中国は北朝鮮を説得できるのか?――武大偉氏は何をしに?
武大偉氏訪朝の目的は?
「では、武大偉が、このタイミングで北朝鮮を訪問した目的は何なのでしょう? 北朝鮮に到着したその日に、金正恩は今月8日から25日の間に地球観測衛星を打ち上げると発表しましたよね。あれは長距離弾道ミサイルの発射予告と同じだと世界は解釈しています。
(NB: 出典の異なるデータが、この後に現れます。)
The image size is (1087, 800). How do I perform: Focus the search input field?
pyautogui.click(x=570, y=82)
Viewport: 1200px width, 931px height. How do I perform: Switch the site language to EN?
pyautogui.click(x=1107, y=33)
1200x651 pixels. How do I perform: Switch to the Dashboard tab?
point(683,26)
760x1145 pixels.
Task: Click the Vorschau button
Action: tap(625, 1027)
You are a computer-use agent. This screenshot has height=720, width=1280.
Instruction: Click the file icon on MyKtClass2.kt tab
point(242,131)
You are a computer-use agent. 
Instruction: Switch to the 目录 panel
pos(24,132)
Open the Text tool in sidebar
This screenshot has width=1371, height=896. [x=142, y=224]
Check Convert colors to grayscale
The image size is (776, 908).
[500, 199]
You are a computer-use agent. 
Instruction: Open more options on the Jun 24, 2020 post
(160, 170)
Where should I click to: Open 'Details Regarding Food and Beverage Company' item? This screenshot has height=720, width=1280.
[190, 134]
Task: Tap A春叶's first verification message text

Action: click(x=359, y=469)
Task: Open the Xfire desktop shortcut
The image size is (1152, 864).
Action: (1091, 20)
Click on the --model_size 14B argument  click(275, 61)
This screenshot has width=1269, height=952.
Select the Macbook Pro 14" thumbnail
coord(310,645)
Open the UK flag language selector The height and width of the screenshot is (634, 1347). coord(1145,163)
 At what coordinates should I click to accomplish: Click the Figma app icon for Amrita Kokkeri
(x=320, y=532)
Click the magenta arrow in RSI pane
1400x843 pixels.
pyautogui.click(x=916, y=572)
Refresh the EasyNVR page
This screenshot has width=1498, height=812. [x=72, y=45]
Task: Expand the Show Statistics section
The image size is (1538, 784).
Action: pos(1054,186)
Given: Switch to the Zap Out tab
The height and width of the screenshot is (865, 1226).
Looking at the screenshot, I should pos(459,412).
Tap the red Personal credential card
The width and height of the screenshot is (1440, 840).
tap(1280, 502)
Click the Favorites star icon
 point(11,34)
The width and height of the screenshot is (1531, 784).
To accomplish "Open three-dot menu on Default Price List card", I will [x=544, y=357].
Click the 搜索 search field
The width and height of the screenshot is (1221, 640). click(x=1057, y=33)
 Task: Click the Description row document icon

ということは、中国は北朝鮮のミサイル発射をとめることはできないということになりますか?」
筆者が次の質問に移ると、先方は「おもしろくない」という語調で答えてきた。
「ご存じのように、李源朝(国家副主席)が訪朝しても、政治局常務委員の劉雲山が行っても、あの若造は態度を変えませんでしたよね。武大偉の職位は、李源朝や劉雲山の職位とは比較にならないほど低い。その武大偉が行って、北を抑えることができるとでも思っているのですか?」
「いえ、思っていません。武大偉は六か国協議の座長ですから、その目的で行ったとしか考えていません。でも、今さら北が六カ国会議に賛同するなどということは考えられないでしょ?」
「そう思うでしょうね。あの若造は、ふつうの良識的行動などをする人物ではない。しかし、それでも武大偉がいかなる成果もなしに戻ってくるというようなことをするために訪朝したりすると思っていますか? 中国はそういうことは絶対にしない。表に出たからには、必ずその前に水面下で緊密な外交交渉があり、何らかの見通しがあったからこそ、メディアにも分かる形で行動する。おめおめ、手ぶらで帰ってくるのを知った上で訪朝したりなどはしませんよ」
なるほど――。
ということは、中聯部(中国共産党中央委員会対外連絡部)が動いたことになる。中国では北朝鮮との関係は中国政府(国務院)系列の外交部(外務省に相当)ではなく、中国共産党が北朝鮮の労働党と交渉するという、建国以来の習わしがある。
アメリカはケリー国務長官を1月27日に訪中させて、中国政府高官と会談させた。
中国は中国共産党と朝鮮労働党が中聯部を通して接触している。
これらの接触の間に、表には出ない「交渉」が行われているということだろう。
その内容が何であったのかに関しては、中国政府関係者も言わないし、筆者も聞かない。
ここは限界であり、中国政府関係者から情報を取得する際のキーポイントだ。
聞いてはならないことは聞かない。
言ってはならないことは絶対に言わない。
だからこそ、一定程度までの情報なら取得できる、という状況が続いているのである。